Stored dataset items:
==================================================

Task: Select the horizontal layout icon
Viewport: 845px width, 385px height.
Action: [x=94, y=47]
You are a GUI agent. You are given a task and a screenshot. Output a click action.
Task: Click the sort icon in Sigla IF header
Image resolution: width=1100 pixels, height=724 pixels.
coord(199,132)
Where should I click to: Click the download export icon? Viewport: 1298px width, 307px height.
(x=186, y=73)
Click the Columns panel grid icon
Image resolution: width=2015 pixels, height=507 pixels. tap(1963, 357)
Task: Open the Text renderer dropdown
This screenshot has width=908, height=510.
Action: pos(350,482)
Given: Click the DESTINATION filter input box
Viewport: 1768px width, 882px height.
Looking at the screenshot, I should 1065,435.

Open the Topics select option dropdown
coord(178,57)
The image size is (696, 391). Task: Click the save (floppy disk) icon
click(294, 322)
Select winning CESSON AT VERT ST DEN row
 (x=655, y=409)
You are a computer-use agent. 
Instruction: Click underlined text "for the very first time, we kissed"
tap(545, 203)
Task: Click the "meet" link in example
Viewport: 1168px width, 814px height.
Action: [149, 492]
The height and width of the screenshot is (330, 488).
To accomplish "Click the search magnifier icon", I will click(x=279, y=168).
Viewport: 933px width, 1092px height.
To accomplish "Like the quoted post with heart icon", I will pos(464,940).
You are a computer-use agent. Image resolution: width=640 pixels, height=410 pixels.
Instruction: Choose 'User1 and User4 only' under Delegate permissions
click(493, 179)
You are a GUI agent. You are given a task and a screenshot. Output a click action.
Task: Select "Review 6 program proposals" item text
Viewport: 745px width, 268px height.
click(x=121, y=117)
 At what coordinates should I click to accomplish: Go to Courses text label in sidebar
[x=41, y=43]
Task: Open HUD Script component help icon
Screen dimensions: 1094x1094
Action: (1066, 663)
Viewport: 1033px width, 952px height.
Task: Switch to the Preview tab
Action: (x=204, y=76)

==================================================

Exercise details >>
Within the entries above, find each line where "will" appears; copy every one.

Solution to this problem >>
To accomplish "Click the search magnifier icon", I will click(x=279, y=168).
To accomplish "Like the quoted post with heart icon", I will pos(464,940).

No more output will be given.